Service Health and Health Checks
We were talking about health check endpoints(/health) for a service in our team standup yesterday. These checks are usually used by some kind of work producer (load balancer) for example to perform checks and servers are taken out out of service if these checks fail. Like always there were roughly two camps about thinking about health checks. At one end people were fine with a simple health check which returns true. On the other hand there was the thinking that we should do more complex checks involving checking dependencies for example or more comprehensive integration tests.
I keep oscillating between these two camps. Simple health checks which return true tell you very little about the actual health of your service and are mainly there to just keep the load balancer happy. More complex checks might result in the situation where a temporary blip in a dependency ends up with all your nodes being taken out of the load balancer.
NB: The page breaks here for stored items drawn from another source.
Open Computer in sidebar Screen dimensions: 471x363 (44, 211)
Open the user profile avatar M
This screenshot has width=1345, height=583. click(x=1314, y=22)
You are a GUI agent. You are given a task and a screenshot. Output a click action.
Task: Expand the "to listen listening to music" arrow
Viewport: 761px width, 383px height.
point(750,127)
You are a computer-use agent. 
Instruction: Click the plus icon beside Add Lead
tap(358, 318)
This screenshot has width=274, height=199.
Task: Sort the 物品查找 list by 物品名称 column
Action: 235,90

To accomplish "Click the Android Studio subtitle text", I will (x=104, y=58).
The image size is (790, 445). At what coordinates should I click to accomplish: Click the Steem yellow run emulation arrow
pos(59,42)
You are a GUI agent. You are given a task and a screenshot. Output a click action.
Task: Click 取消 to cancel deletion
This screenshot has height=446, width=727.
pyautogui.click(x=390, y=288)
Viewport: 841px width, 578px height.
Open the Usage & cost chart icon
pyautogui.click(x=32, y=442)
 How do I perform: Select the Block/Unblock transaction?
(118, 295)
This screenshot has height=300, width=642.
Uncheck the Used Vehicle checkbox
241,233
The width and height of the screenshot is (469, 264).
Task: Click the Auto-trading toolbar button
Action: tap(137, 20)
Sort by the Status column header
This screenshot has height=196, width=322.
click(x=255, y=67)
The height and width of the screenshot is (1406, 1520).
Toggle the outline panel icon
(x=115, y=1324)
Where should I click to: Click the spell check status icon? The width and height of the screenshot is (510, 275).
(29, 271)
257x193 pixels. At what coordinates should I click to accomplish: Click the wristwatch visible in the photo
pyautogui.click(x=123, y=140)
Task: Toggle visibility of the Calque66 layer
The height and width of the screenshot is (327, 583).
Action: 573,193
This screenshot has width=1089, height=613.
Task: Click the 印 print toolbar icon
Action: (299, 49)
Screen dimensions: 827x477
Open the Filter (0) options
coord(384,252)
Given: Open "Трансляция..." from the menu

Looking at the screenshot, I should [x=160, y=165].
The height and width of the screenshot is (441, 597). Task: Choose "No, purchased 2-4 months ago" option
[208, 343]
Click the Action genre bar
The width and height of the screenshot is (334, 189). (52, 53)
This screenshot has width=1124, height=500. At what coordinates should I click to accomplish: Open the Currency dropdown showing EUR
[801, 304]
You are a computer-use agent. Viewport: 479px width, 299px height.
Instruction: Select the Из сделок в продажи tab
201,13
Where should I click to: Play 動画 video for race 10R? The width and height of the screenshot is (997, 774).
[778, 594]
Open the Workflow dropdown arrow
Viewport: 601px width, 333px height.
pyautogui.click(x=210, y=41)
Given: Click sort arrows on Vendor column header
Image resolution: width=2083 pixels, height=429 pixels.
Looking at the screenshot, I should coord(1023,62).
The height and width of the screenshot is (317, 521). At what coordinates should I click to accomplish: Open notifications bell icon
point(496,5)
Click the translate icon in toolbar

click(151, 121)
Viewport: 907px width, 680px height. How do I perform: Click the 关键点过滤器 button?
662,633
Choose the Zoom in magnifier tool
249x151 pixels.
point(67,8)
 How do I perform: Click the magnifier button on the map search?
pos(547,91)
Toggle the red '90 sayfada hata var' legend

Or something like this happening.
These are the kind of outages that stay with you. Thankfully, some load balancers implement a special strategy called fail-open to deal with the case when all servers start failing health checks. This from the Amazon Builders Library.
For example, the AWS Network Load Balancer fails open if no servers are reporting as healthy. It also fails out of unhealthy Availability Zones if all servers in an Availability Zone reports unhealthy. Our Application Load Balancer also supports fail open, as does Amazon Route 53.
Anyways, there are two issues with thinking about health checks in this binary way.
The health of a service lies on a spectrum.
The perception of health needs to include the client side perspective.
Health of a service is not binary
This insight is picked almost verbatim from Cindy Sridharan's lovely essay. From the essay:
The “health” of a process is a spectrum. What we’re really interested in is the quality-of-service — such as how long it takes for a process to return the result of a given unit of work and the accuracy of the result.
The essay goes on a little beyond the point of health checks and makes some very interesting points. The key takeaways for me:
For the layer that determines whether to give traffic to a particular node or not, its more interesting to understand whats the ability of the node to handle the work thats being sent its way, rather than just whether it's up or not.
A large percentage of outages can be avoided by using various graceful degradation techniques. This involves creating some mechanism of applying back pressure to signal that the service is overloaded. One such example is Qalm from Uber.
Back pressure needs to be propagated all the way up the call chain, if its not there would be some degree of queuing at some component of the ecosystem.
So yes, build some backpressure in your normal workflow is one way to indicate distress while not making a bad situation worse.
Health lies in the eye of the client
From Steve Yegge's famous platform rant
monitoring and QA are the same thing. You'd never think so until you try doing a big SOA. But when your service says "oh yes, I'm fine", it may well be the case that the only thing still functioning in the server is the little component that knows how to say "I'm fine, roger roger, over and out" in a cheery droid voice. In order to tell whether the service is actually responding, you have to make individual calls. The problem continues recursively until your monitoring is doing comprehensive semantics checking of your entire range of services and data, at which point it's indistinguishable from automated QA. So they're a continuum.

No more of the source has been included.